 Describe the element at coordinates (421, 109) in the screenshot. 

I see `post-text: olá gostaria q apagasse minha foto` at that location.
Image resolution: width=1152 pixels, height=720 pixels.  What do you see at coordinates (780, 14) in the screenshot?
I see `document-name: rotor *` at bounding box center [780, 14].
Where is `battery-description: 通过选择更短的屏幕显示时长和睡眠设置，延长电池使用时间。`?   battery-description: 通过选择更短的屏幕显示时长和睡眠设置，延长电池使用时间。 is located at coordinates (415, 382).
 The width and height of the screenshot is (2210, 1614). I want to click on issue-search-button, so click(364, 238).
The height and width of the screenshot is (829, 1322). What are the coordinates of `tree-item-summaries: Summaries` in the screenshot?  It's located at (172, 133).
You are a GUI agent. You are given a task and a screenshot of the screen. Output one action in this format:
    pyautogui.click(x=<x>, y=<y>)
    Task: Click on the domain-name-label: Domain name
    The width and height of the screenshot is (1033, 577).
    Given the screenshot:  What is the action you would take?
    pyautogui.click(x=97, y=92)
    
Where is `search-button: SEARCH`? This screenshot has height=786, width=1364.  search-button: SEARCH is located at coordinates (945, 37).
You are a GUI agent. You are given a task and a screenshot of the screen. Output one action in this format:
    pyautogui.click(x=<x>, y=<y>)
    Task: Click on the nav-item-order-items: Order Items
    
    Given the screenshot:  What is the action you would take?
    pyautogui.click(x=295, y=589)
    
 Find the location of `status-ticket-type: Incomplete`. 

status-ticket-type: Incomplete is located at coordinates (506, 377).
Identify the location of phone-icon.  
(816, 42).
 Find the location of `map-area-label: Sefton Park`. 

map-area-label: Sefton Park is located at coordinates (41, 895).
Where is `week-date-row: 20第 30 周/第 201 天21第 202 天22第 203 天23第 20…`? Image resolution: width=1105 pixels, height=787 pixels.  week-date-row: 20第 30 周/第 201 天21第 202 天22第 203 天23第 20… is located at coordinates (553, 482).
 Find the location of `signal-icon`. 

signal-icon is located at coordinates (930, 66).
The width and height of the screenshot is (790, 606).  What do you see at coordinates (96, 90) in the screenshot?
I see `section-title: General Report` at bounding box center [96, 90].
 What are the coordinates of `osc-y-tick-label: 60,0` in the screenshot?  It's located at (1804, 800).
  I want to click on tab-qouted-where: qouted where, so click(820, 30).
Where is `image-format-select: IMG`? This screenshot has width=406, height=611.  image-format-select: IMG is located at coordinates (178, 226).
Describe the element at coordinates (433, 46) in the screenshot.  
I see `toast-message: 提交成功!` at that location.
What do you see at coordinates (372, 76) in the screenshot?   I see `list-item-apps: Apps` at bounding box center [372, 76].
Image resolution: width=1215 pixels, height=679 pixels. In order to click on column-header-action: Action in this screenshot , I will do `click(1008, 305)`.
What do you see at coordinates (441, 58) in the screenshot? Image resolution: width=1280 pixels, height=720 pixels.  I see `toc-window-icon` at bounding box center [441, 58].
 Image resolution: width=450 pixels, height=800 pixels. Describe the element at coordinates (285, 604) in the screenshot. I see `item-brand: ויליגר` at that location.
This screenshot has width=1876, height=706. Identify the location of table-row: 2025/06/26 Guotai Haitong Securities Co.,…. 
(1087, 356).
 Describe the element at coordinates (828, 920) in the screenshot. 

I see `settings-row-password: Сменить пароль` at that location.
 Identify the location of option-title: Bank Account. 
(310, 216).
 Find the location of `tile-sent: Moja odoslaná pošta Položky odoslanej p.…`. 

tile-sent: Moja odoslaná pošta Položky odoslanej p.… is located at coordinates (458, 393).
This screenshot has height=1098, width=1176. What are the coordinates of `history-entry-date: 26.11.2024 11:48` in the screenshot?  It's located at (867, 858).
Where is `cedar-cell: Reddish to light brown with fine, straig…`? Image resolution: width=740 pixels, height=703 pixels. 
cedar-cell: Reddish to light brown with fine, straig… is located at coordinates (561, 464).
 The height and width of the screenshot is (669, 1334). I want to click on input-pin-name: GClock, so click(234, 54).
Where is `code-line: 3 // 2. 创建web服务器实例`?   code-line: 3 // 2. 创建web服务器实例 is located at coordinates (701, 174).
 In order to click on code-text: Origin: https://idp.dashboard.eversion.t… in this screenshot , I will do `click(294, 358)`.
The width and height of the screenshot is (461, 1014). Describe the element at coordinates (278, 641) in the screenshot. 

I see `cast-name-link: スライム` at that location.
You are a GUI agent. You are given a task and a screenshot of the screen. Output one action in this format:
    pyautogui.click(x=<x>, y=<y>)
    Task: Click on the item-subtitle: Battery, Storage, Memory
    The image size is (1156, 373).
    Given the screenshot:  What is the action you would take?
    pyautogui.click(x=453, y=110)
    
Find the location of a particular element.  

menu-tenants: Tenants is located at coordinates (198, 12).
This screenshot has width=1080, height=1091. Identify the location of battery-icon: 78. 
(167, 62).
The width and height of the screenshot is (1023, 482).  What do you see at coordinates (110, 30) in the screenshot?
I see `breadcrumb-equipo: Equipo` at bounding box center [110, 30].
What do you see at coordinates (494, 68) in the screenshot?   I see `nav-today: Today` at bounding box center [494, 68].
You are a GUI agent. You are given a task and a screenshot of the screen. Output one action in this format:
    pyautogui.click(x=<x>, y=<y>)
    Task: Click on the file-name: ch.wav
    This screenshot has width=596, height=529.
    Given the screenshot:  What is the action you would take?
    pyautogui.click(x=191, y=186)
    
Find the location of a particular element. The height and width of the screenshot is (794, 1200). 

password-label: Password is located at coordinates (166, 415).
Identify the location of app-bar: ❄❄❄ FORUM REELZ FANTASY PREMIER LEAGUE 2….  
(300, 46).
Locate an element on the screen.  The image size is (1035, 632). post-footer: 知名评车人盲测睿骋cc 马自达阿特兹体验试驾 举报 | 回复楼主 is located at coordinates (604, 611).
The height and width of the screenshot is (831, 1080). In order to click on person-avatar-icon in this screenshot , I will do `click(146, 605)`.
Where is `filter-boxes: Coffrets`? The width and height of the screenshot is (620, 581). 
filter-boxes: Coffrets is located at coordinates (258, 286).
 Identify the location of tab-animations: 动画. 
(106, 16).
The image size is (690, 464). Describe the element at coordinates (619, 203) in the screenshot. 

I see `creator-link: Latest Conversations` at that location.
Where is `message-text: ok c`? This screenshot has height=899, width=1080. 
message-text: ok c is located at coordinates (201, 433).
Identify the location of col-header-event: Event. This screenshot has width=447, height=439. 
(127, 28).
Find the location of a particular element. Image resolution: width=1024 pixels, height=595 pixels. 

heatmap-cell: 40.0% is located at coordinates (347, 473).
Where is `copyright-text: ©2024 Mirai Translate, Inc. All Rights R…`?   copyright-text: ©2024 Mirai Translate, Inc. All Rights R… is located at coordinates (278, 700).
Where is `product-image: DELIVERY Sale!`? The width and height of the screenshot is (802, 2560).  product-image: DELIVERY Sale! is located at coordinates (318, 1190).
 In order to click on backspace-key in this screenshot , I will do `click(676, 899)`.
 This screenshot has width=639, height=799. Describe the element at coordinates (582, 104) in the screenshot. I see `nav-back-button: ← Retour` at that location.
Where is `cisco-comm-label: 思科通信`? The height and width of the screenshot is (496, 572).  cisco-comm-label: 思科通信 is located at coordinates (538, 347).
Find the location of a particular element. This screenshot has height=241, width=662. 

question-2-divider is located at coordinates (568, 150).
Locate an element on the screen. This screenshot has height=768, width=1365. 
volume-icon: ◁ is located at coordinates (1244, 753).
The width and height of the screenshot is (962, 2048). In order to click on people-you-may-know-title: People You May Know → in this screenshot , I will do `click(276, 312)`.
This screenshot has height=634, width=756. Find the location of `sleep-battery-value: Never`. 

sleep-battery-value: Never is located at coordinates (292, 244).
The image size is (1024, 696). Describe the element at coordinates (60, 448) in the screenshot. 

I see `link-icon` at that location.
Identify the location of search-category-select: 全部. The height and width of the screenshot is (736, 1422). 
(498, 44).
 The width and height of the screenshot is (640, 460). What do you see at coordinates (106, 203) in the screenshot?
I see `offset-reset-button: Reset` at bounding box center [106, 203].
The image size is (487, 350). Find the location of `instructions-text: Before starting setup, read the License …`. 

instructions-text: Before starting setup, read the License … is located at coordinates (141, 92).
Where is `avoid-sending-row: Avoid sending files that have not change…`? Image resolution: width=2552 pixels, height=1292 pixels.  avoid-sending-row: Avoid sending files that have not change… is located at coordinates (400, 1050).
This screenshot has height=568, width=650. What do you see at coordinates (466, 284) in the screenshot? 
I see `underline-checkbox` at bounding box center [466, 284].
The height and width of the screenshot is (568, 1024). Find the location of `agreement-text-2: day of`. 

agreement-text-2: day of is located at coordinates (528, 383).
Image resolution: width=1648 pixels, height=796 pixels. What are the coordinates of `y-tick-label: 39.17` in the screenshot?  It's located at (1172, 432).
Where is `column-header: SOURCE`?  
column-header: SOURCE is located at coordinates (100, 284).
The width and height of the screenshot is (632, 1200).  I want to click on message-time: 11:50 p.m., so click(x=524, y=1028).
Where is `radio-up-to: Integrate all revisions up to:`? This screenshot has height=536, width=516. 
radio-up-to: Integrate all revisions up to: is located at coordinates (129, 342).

### Exercise aim
Rename "osc-y-tick-label" to "oscilloscope-y-tick-label" in the listing, and write out only the lines from the line with "The width and height of the screenshot is (790, 606)." to the line with "I want to click on tab-qouted-where: qouted", with everything else left unchanged.

### Result of this task
The width and height of the screenshot is (790, 606).  What do you see at coordinates (96, 90) in the screenshot?
I see `section-title: General Report` at bounding box center [96, 90].
 What are the coordinates of `oscilloscope-y-tick-label: 60,0` in the screenshot?  It's located at (1804, 800).
  I want to click on tab-qouted-where: qouted where, so click(820, 30).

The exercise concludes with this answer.